Once fit, the model can be evaluated by creating a batch iterator for the test dataset and calling the evaluate_generator() function on the model.

Again, the same pixel scaling operations will be performed and any statistics calculated on the training dataset will be used, if needed.

# get batch iterator for testing
test_iterator = datagen.flow(testX, testy)
# evaluate model loss on test dataset
loss = model.evaluate_generator(test_iterator, ...)

Now that we are familiar with how to use the ImageDataGenerator class for scaling pixel values, let’s look at some specific examples.

How to Normalize Images With ImageDataGenerator

The ImageDataGenerator class can be used to rescale pixel values from the range of 0-255 to the range 0-1 preferred for neural network models.

Scaling data to the range of 0-1 is traditionally referred to as normalization.

This can be achieved by setting the rescale argument to a ratio by which each pixel can be multiplied to achieve the desired range.

SET EXERCISE A
List every variable name used in the code snippet of the ImageDataGenerator passage, excluding function and method names.
SET EXERCISE B
Please carry the ImageDataGenerator passage forward from the point where it stops.

DATA EXCERPT
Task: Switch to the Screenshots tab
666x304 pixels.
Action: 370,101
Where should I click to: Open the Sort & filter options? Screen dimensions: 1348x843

TASK OUTPUT A
test_iterator, datagen, testX, testy, loss, model

TASK OUTPUT B
In this case, the ratio is 1/255 or about 0.0039. For example:

# create generator (1.0/255.0 = 0.003921568627451)
datagen = ImageDataGenerator(rescale=1.0/255.0)

The ImageDataGenerator does not need to be fit in this case because there are no global statistics that need to be calculated.

Next, iterators can be created using the generator for both the train and test datasets. We will use a batch size of 64. This means that each of the train and test datasets of images are divided into groups of 64 images that will then be scaled when returned from the iterator.

We can see how many batches there will be in one epoch, e.g. one pass through the training dataset, by printing the length of each iterator.

# prepare an iterators to scale images
train_iterator = datagen.flow(trainX, trainY, batch_size=64)
test_iterator = datagen.flow(testX, testY, batch_size=64)
print('Batches train=%d, test=%d' % (len(train_iterator), len(test_iterator)))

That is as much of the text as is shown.